The trackpad works well and the right edge window scroll is enabled.Bumps
I got a warning about "Incomplete Language Support" saying the language support files for my selected language were incomplete which is a bit weird for English. The window suggested an action and had a button to run that action. I clicked and it then wanted to update more stuff. In the end the language support install took a long time - it was getting English - Australian, it did get there after 17 minutes. Perhaps the release candidate servers aren't ready.
The Acer Aspire One fan has always been a problem, requiring a kernel module to stop it running flat out all the time. I've always had to build acerhdf
which does the trick very nicely. Under Ubuntu 9.10 the fan seems to be changing speed so at this point I'm not sure if something is there to control it or if I'm just imagining things, I'll let it go for a while until I figure it out. Hmm, it seems to be under control but does run more than with acerhdf. Update:
the fan was running all the time. Fixed now.
On a soft reboot, the wireless didn't come up. I've seen this before and it's fixed but shutting down and then starting up so I suspect that the wireless firmware gets in a strange state from time to time.Great things
I guess it's Gnome, but visually everything is smoother and even on a low power netbook, visual effects, such as menu actions seem to fade in a little - rather like the Mac.
Browsing the network shows all our devices both windows and mac services. Fedora didn't show anything for me. Looks like it can see Bonjour adverstised services including ssh and Mac screen sharing - unfortunately the remote desktop doesn't support Apple's encryption yet. Browsing for ssh worked just fine though. I was able to browse for my mac and copy files to it using sftp all very transparently.
Finding printers didn't work for some reason, although it has in the past. Incidentally, I find the distinction between the Administration and Preferences menus a little puzzling. Printing is in the Preferences.
On the AAO suspend and hibernate both worked just fine although with the fast boot time I experience hibernate seems redundant.What's new
There's a lot new in this release. Faster boot times thanks to continuing work on Upstart
that has optimised the time to get going. The Aspire One boots in 25 seconds.
There's a new way to find and install software called Ubuntu Software Center
Gnome has been revved of course and is on 2.28. Before this install I had a look at the latest KDE and it's looking very nice these days too.

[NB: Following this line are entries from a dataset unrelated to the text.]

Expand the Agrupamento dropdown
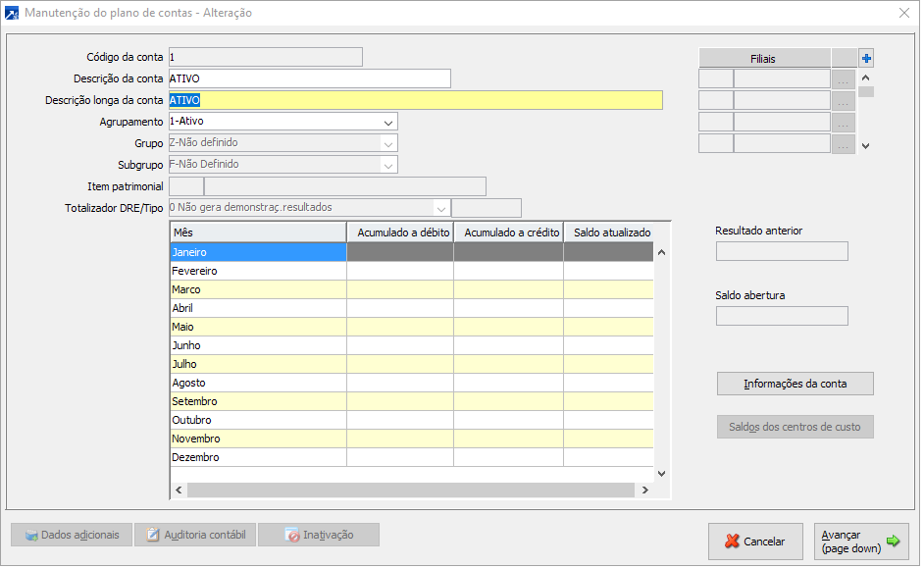Screen dimensions: 924x568 389,122
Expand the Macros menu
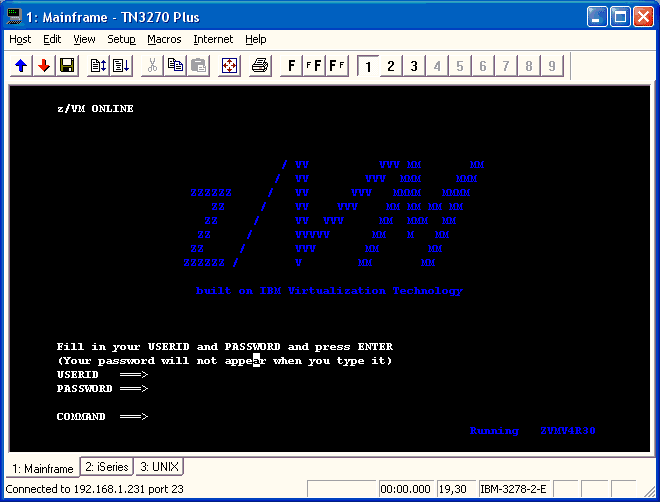This screenshot has height=502, width=660. (x=164, y=39)
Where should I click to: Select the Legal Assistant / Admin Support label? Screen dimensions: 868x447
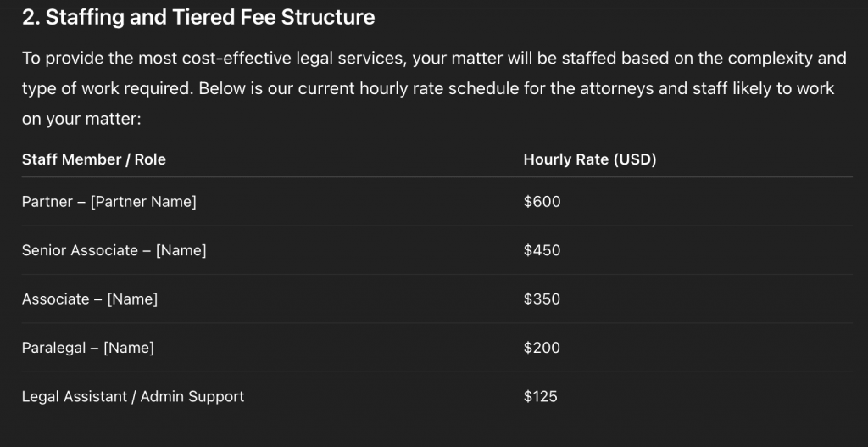(133, 396)
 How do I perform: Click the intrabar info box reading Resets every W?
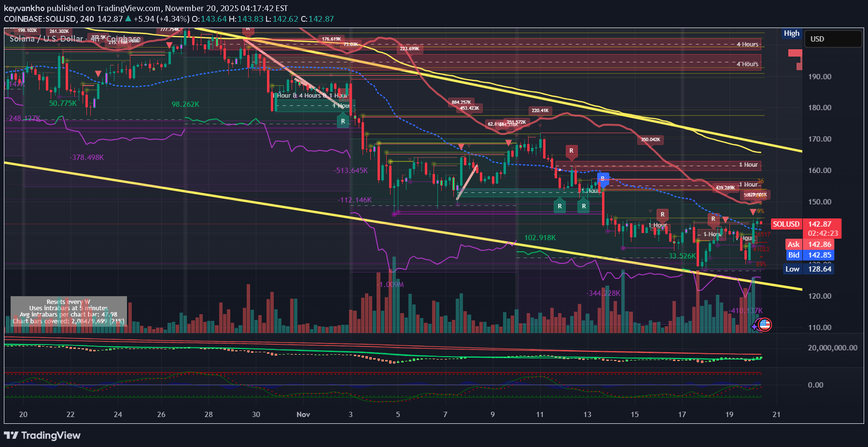click(x=69, y=311)
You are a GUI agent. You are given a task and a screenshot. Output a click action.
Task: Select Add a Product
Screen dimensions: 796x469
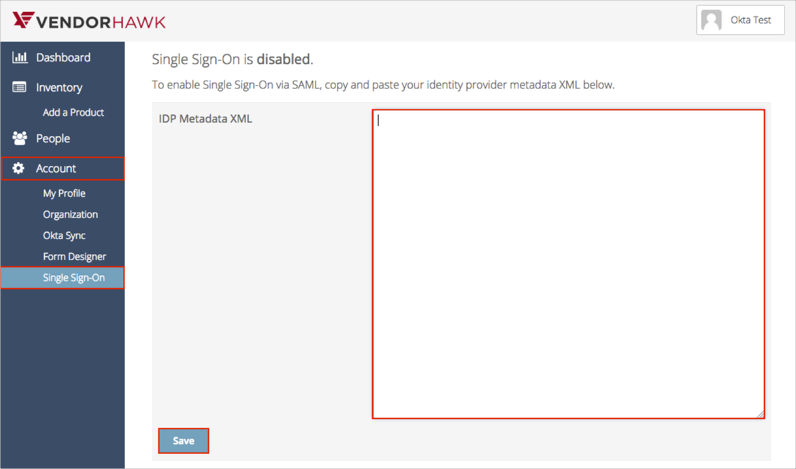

With this release Ubuntu is offering a storage in the cloud service. Despite some bad press thanks to Microsoft/Danger, backup to the cloud is really a good idea - I'm a long time dotmac/mobileMe subscriber and having lost a disturbing number of hard disks and even CDs I'm happy to let professionals manage that.Conclusion
This is a very slick desktop. Visual effects, speed, graphical beauty. If your Windows 7 upgrade didn't go well, or you don't want to pay the Microsoft tax, I would definitely recommend Ubuntu 9.10 on a PC. Clearly being influenced by good things from MacOS which is a good sign. I wonder when a dock will appear?